Dataset records
━━━

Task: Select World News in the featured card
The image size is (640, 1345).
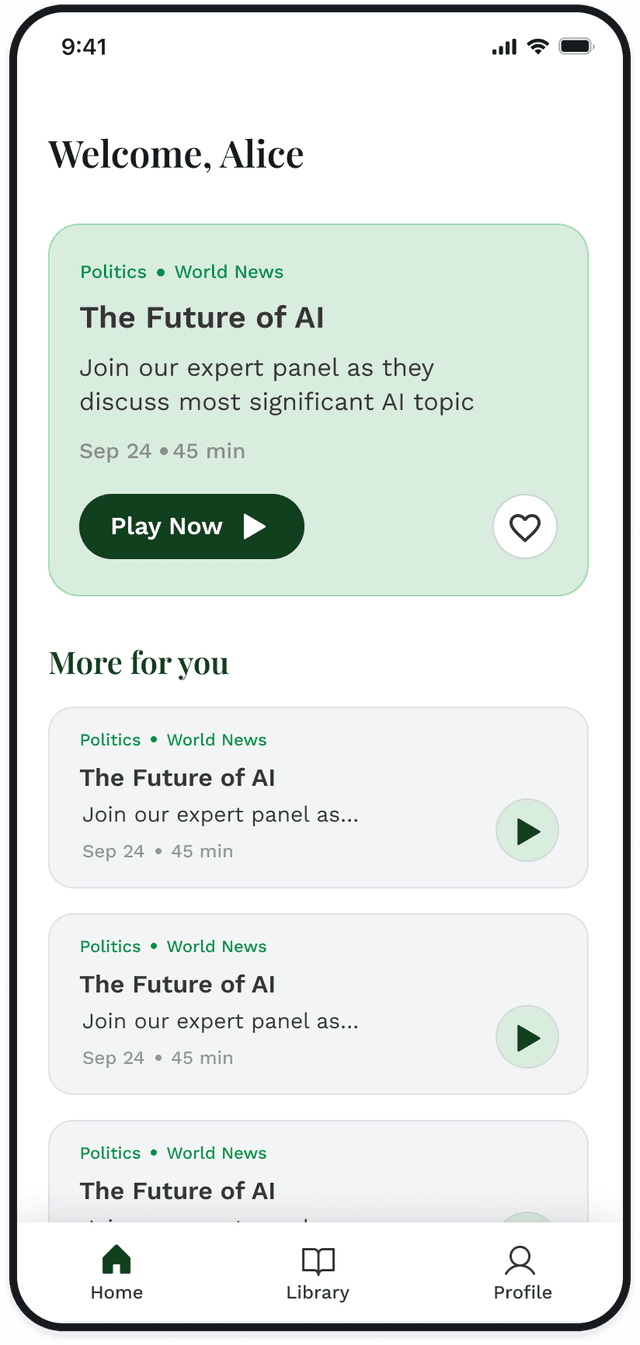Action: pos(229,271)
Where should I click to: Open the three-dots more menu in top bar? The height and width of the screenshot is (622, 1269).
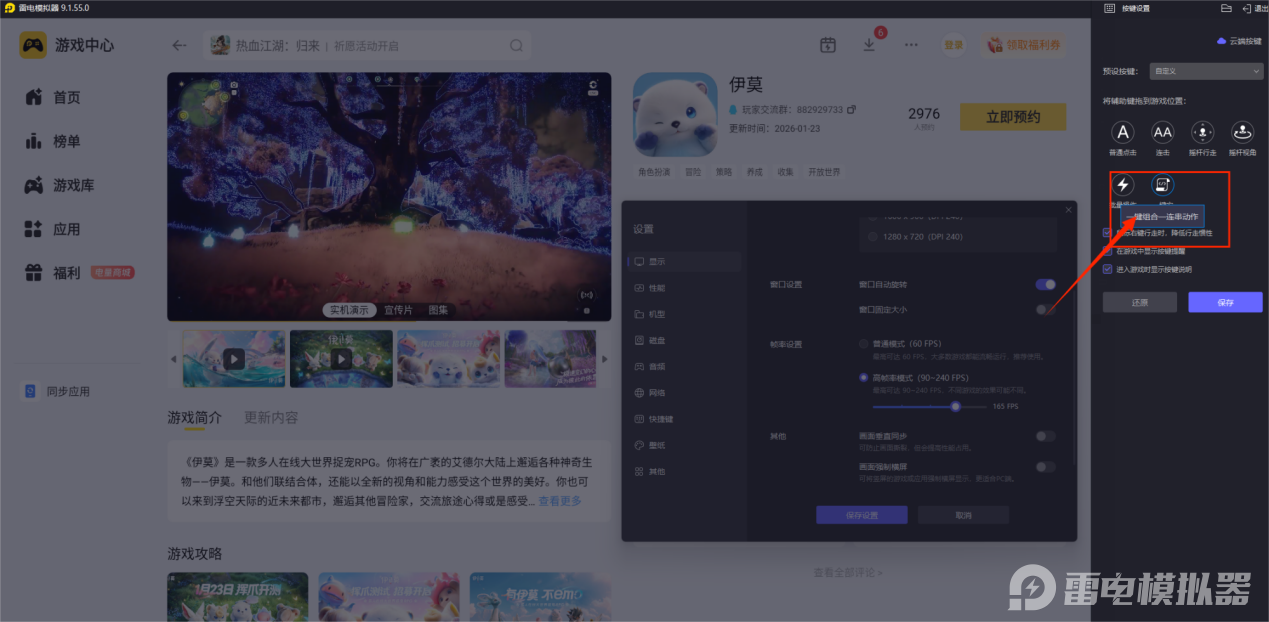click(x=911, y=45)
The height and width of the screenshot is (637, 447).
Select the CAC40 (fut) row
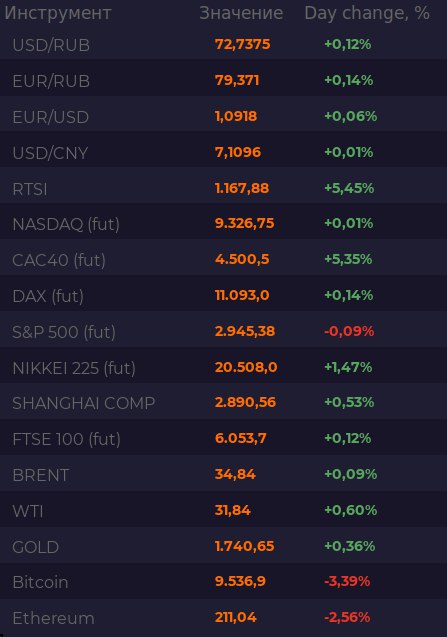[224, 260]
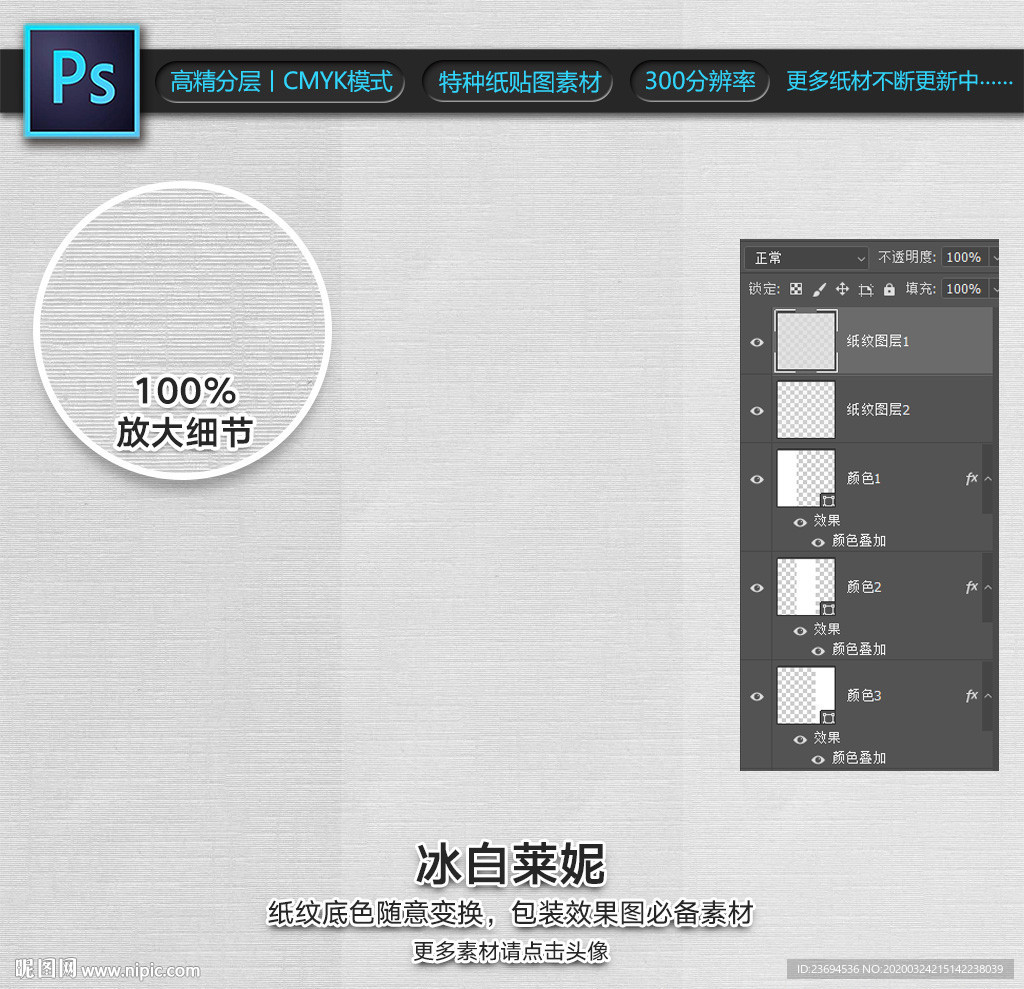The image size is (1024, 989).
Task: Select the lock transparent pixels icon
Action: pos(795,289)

━━━

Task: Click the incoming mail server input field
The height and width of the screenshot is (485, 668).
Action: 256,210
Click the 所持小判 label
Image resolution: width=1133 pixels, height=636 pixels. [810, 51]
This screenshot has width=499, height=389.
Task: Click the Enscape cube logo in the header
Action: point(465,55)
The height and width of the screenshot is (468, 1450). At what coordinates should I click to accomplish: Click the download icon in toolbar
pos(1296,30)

━━━

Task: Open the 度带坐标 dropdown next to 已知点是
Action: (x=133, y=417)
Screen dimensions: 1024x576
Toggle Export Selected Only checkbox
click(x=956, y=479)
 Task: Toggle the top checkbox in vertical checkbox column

━━━

WORK ORDER —
Starting with the line that has "The image size is (640, 1345)." and ending with the line that has "The height and width of the screenshot is (637, 447).", repeat the lines above exactly, omitting every picture.

ANSWER AREA —
The image size is (640, 1345).
Action: pos(229,271)
Where should I click to: Open the three-dots more menu in top bar? The height and width of the screenshot is (622, 1269).
click(x=911, y=45)
The height and width of the screenshot is (637, 447).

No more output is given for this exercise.